Gout now affects 10 of every 1000 people in England--a prevalence more than three times higher than that in the 1970s (Journal of Clinical Epidemiology 1995;48:1153-8). The authors of a study from general practice believe that the probable explanation is that the population has become fatter. Almost half the patients in the survey were taking prophylactic treatment with allopurinol.
Interviews with 93 patients who had been treated for seasonal affective disorder between 1985 and 1988 showed that the condition had persisted in 35, that 28 had had further episodes of non-seasonal depression, and that 17 had remained completely well. In 13 the symptoms were not clear enough for reliable classification (British Journal of Psychiatry 1995;167:380-4). The authors conclude that diagnostic criteria need to be refined further if they are to be used to predict the future course of seasonal illness.

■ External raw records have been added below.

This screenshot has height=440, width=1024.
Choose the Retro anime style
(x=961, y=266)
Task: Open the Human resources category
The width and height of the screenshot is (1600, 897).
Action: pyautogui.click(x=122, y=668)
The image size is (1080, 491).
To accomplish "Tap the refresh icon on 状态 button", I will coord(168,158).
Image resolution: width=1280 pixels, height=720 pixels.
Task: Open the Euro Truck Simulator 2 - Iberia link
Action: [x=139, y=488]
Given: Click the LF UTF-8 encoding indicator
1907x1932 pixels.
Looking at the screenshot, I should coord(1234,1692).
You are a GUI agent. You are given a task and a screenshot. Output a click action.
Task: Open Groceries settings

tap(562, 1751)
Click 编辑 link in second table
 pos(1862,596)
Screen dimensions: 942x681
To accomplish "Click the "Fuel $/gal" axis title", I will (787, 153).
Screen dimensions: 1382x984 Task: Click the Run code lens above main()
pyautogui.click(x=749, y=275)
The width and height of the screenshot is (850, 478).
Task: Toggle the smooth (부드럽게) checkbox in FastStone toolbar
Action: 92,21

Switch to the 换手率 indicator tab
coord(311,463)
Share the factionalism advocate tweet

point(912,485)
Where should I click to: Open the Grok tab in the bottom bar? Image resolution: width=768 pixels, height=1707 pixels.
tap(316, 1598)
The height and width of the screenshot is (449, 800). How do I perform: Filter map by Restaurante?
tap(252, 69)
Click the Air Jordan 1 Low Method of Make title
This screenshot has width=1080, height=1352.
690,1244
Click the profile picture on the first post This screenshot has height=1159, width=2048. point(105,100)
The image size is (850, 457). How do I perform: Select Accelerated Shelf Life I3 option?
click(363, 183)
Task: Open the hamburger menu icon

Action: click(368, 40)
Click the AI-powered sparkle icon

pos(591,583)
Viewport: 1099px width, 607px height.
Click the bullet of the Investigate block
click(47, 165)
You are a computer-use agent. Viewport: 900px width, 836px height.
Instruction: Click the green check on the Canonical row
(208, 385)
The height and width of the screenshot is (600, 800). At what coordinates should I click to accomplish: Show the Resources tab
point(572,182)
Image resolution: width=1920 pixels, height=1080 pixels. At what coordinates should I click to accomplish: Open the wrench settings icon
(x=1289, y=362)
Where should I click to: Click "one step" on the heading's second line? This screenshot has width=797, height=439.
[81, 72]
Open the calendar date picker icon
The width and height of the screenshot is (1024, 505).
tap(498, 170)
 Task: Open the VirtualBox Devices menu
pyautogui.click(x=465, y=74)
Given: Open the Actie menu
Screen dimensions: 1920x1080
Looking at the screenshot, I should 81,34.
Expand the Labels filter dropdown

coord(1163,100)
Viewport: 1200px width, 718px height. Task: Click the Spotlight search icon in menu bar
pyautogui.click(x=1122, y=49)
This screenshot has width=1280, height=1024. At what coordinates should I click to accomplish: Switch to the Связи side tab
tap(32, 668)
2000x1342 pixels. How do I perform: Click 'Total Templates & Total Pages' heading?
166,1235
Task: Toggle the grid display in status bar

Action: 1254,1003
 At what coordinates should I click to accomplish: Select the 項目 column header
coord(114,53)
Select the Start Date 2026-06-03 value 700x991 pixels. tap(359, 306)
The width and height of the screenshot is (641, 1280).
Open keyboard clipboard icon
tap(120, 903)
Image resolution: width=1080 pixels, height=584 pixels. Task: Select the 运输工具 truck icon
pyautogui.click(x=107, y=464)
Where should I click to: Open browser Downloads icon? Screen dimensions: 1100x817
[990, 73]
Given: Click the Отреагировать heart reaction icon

Among the benefits of taking regular exercise is an increase in self esteem, says a review in the “Canadian Medical Association Journal” (1995;153:317). Men and women of all ages who take regular exercise have a better image of themselves than people who do not take exercise: physical activity “provides opportunities for feeling successful and competent.” That's OK for those who achieve their targets--the unfortunates who drop out of the training run may feel quite the opposite.
Drug combinations given intravenously are highly effective in preventing vomiting in patients taking anticancer drugs, but these regimens are not ideal for use in the home. Research at the Memorial Sloan Kettering Cancer Center in New York has shown that a combination of metoclopramide, dexamethasone, and diphenhydramine taken by mouth (Cancer 1995;76:774-8) was successful in preventing vomiting in three quarters of the patients with small cell lung cancer being treated with cisplatin and the same proportion of those taking cyclophosphamide and doxorubicin.
All the residents of Rochester, Minnesota, receiving treatment with warfarin were included in a study reported in the “Mayo Clinic Proceedings” (1995;70:725-33). A total of 261 patients had received treatment for 221 patient years. The cumulative incidence of major haemorrhage at 1, 3, 12, and 24 months was 1.6%, 3.3%. 5.3%, and 10.6%. Patients known to have malignant disease at the start of anticoagulant treatment had a higher risk of bleeding.